Problem to work on:
Begin at the line containing "Screen dimensions: 1541x491" and give again every line to the end of the records, exactly, without the pictures.

* * * *

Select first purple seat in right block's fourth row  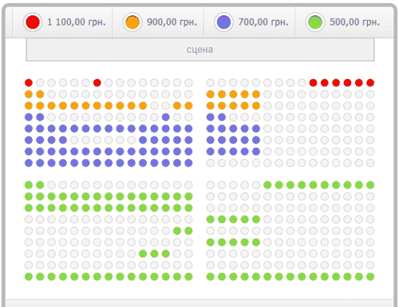point(211,117)
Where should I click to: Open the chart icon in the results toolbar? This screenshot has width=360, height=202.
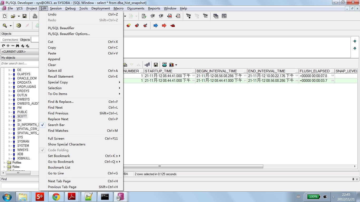(x=172, y=65)
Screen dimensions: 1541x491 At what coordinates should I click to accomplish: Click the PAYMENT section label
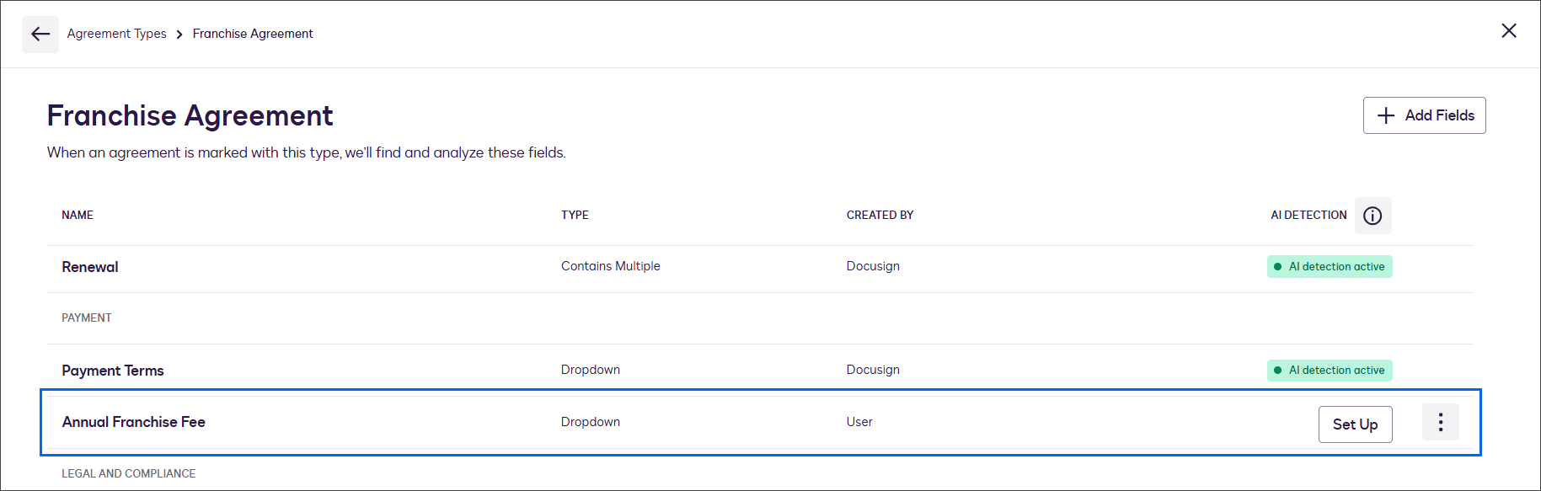pyautogui.click(x=87, y=318)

* * * *

Written answer:
Screen dimensions: 1541x491 At what coordinates should I click to accomplish: Click the PAYMENT section label
pyautogui.click(x=87, y=318)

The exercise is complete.